移行アセスメントを実施しPostgreSQLの活用をサポート
これらの事例の実現過程で重要なのは、「どのようにして移行するか」だ。そこで、富士通では移行アセスメントから顧客をサポートしている。
「他社データベースとの互換機能を使って、そのまま移行してしまう手もあります。しかしそれだと、データベースの器が変わるだけで中身がオープン化されないことになります」と佐野氏は語る。富士通では、ユーザーとグランドデザインを共有したうえでアセスメントを行い、移行のための工数やコストを明らかにする。ユーザーには、アセスメント結果をもとに書き換えてオープン化したほうがよいか、互換機能を使用してそのまま移行したほうがよいか、判断してもらう。富士通ではPostgreSQLに関する教育サービスも提供しており、PostgreSQLを十分に活用できる体制作りまでサポートしている。

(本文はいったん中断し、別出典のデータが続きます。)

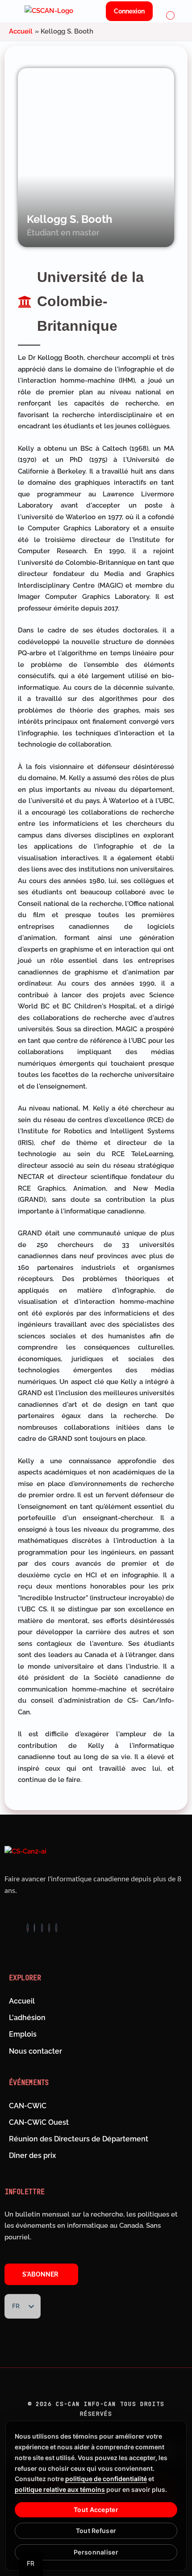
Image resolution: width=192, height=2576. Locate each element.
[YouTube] (56, 1927)
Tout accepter (96, 2509)
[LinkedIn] (49, 1927)
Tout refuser (96, 2530)
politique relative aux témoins (60, 2489)
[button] (170, 16)
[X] (42, 1927)
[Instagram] (34, 1927)
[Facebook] (28, 1927)
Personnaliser (96, 2552)
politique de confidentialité (106, 2478)
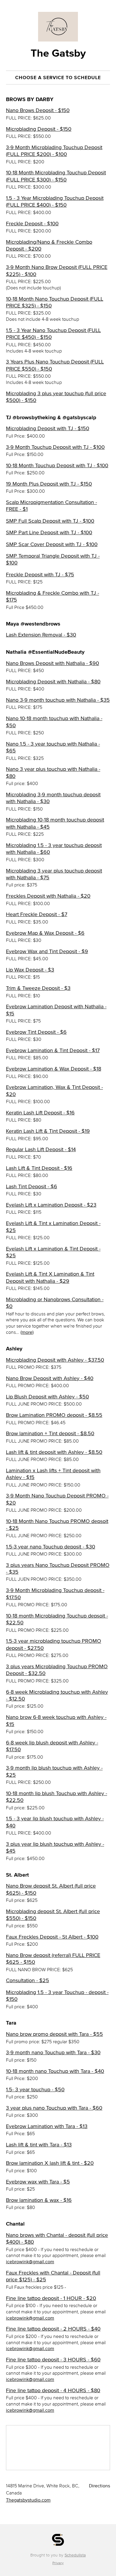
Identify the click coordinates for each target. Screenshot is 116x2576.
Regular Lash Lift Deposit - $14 (41, 1149)
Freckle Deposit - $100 (32, 224)
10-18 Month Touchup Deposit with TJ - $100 (57, 465)
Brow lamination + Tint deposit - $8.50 (50, 1433)
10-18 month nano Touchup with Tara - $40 (55, 2071)
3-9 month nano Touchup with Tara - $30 (53, 2052)
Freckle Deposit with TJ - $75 (40, 575)
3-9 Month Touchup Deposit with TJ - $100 (55, 447)
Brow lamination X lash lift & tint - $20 (50, 2163)
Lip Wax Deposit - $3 (30, 970)
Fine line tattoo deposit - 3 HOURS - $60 (53, 2360)
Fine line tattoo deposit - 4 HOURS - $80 (53, 2390)
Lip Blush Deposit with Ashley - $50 (47, 1397)
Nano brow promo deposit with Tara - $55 (54, 2034)
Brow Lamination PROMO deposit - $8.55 (54, 1415)
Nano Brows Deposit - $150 (38, 110)
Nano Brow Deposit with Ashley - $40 (49, 1378)
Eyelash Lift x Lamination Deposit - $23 (51, 1205)
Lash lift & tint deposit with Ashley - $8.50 (54, 1452)
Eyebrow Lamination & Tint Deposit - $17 (53, 1050)
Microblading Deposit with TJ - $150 (47, 428)
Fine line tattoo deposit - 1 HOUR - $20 (51, 2298)
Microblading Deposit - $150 (38, 129)
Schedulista (75, 2555)
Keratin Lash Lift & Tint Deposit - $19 (48, 1131)
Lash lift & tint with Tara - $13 (39, 2145)
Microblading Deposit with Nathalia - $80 (53, 682)
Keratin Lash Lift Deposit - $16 (40, 1113)
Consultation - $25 (27, 1980)
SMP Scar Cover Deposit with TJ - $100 (52, 544)
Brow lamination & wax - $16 (39, 2200)
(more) (27, 1332)
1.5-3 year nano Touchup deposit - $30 (50, 1547)
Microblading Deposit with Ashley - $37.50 (55, 1360)
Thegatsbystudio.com (28, 2499)
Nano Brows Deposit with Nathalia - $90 (52, 663)
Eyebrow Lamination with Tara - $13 (46, 2126)
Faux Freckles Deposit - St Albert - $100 (52, 1937)
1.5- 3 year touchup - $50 (35, 2089)
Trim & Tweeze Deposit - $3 (38, 988)
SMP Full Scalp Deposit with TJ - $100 (50, 521)
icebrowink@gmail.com (30, 2261)
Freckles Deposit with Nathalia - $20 (48, 896)
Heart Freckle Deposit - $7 (36, 914)
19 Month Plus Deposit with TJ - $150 (49, 484)
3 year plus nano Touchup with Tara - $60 (54, 2108)
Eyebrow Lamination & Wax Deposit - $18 (53, 1069)
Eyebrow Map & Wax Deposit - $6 (45, 933)
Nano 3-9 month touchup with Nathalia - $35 (58, 700)
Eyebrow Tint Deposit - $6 (36, 1032)
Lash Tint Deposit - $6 (31, 1186)
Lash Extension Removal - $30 (41, 635)
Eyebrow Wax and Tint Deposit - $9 (47, 951)
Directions (99, 2485)
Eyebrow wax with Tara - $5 (38, 2182)
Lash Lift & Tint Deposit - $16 (39, 1168)
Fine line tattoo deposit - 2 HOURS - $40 (53, 2329)
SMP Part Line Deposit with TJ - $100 (49, 532)
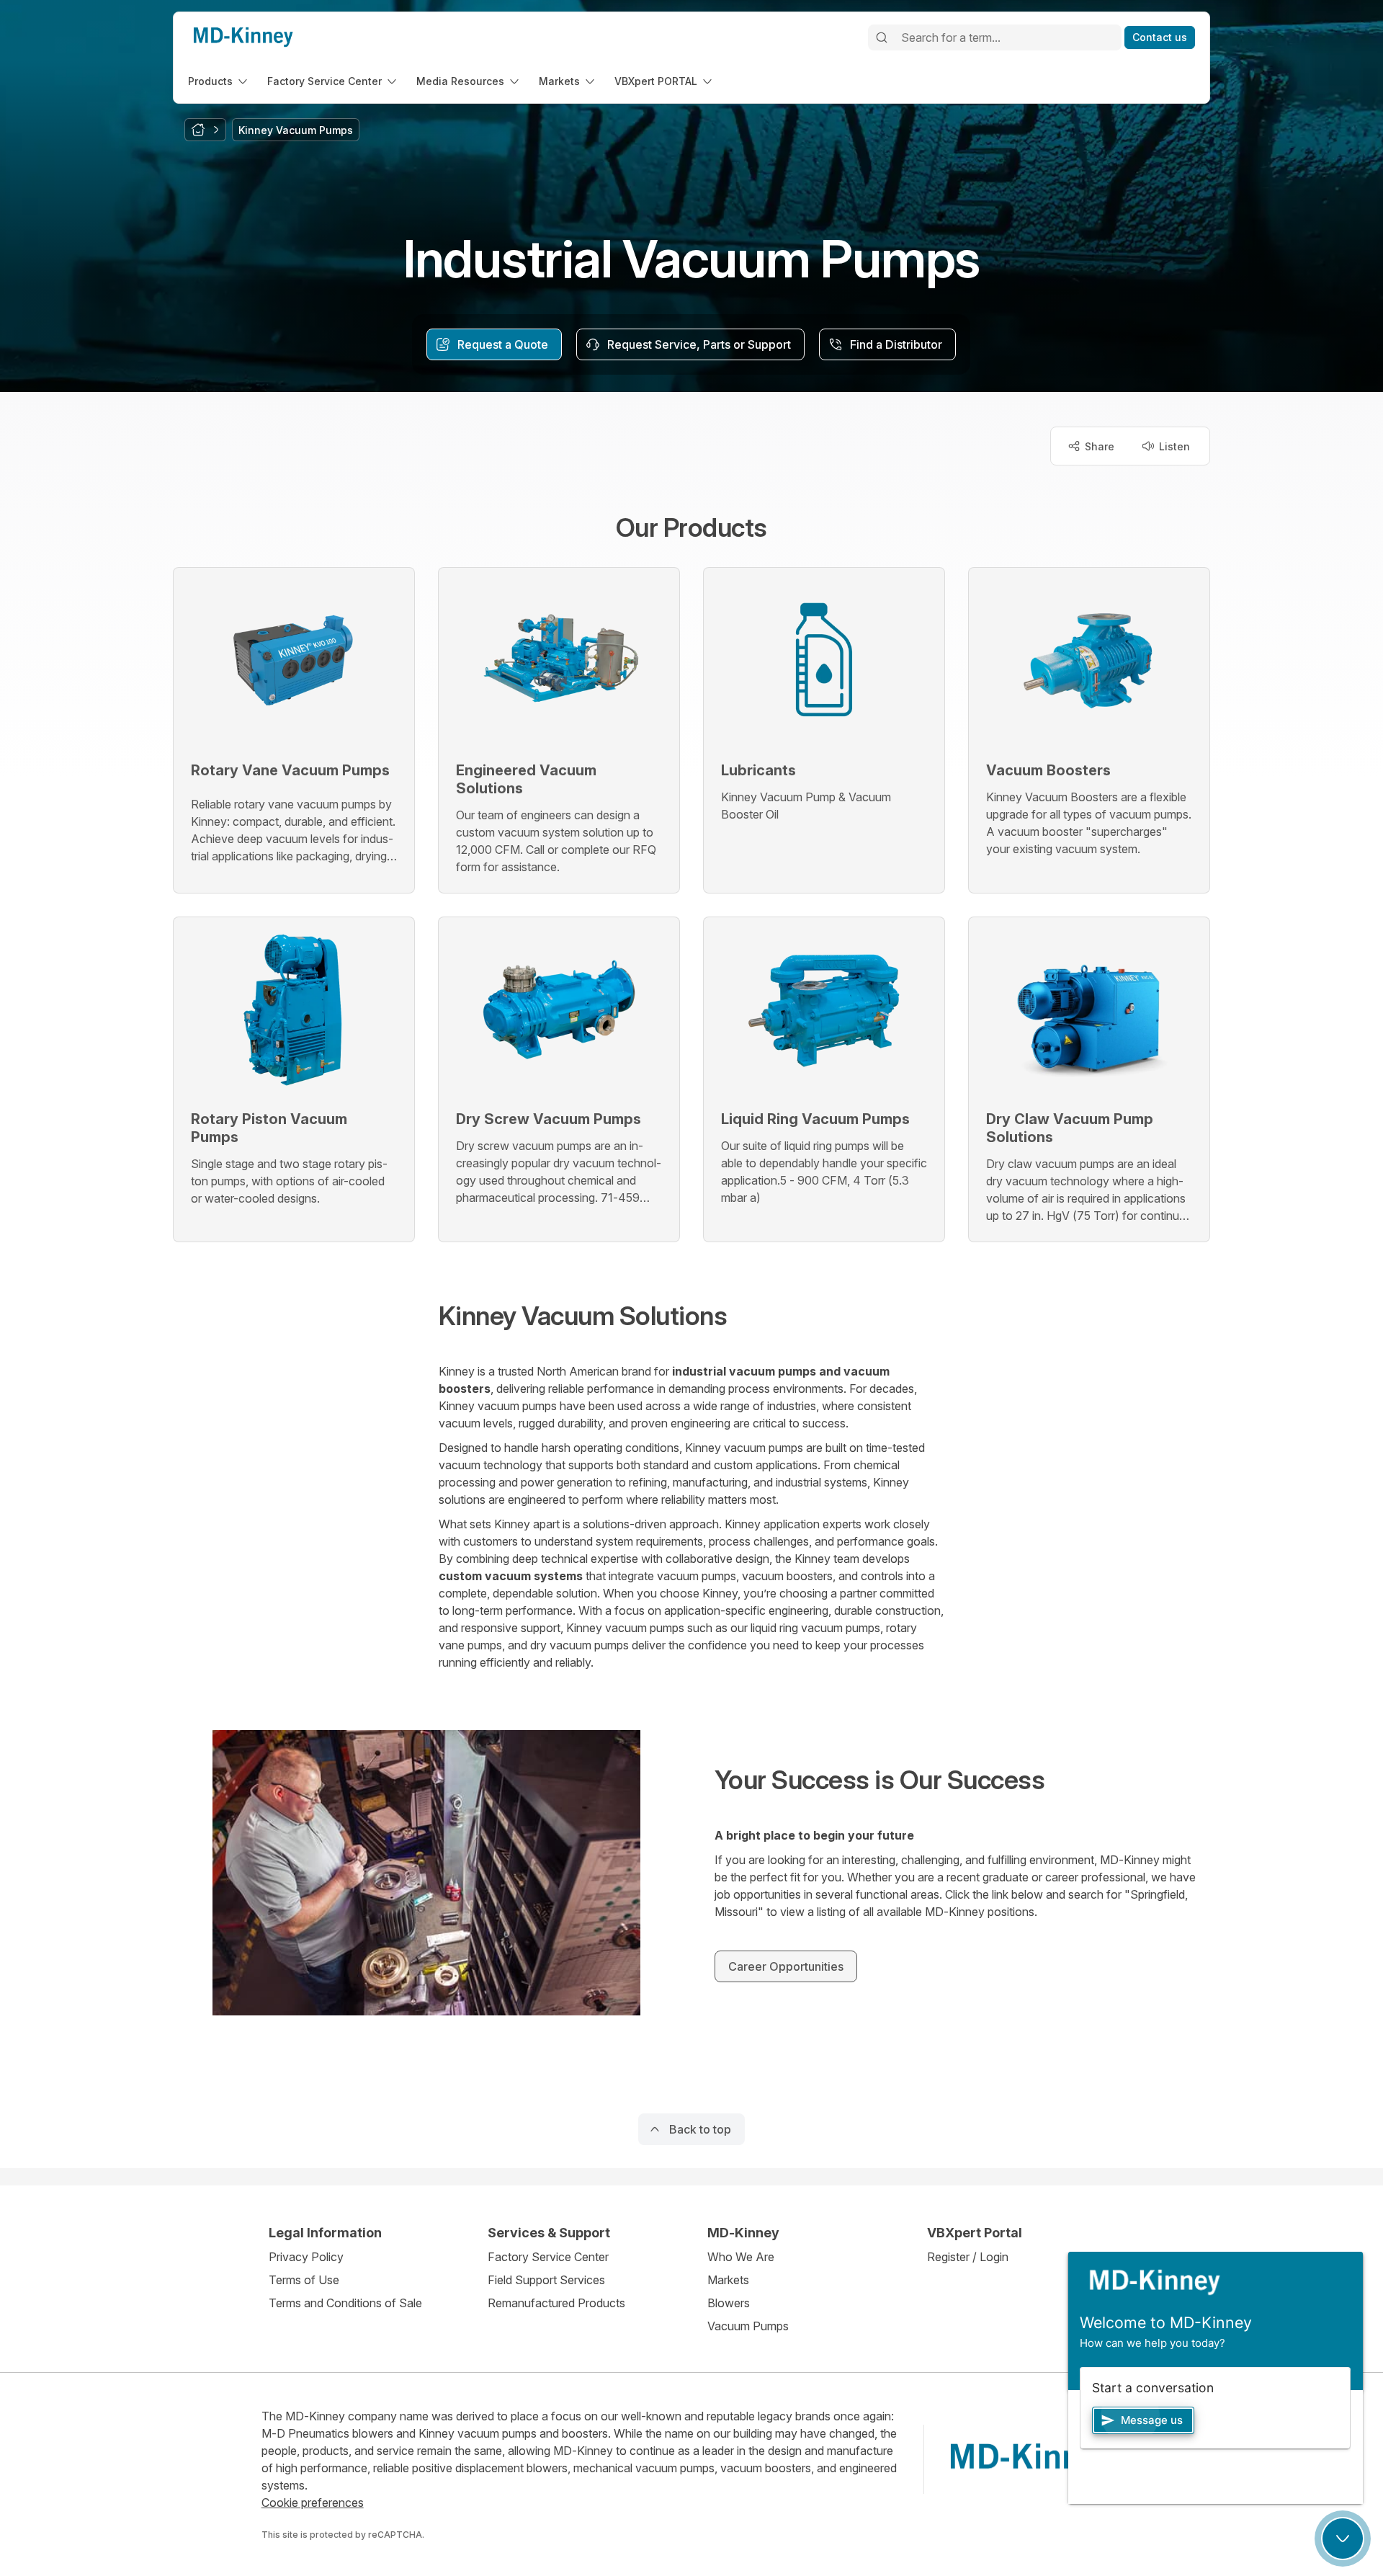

またPostgreSQLへの移行、新規導入を進める上では、サポート期間もポイントの1つになる。PostgreSQLは新しいバージョンの提供が開始されると、そこから5年間が基本である。しかし、これではエンタープライズのシステムとしては十分ではないので、富士通では製品の販売終了後5年間のサポートに加え、延長サポートによる10年以上の長期サポートサービスも提供している。
もう1つのサポートの問題が、OSSを組み合わせた場合の動作保証だ。さまざまなOSSを組み合わせて使えるのは大きな利点だが、サポート体制の整備や各OSSごとのパッチ提供状況なども考慮できないと、企業での採用はなかなか厳しい。
「富士通ではお客様が安心してPostgreSQLを活用できるように、富士通の技術でOSSのPostgreSQLを補完し、これをSymfoware Server(PostgreSQL)として世に提供しています。これと長期サポートを組み合わせることで、お客様が安心してOSS製品を活用できるようにしています」(佐野氏)
PostgreSQL活用の際に重要なのは、中長期的にOSSのPostgreSQLの良さをいかにして引き出すか、そしてユーザー自身のPostgreSQLのスキルをどのよう向上させていくかにある。PostgreSQLの長期にわたる経験と、サポートも充実している点が、富士通の優位性だといえよう。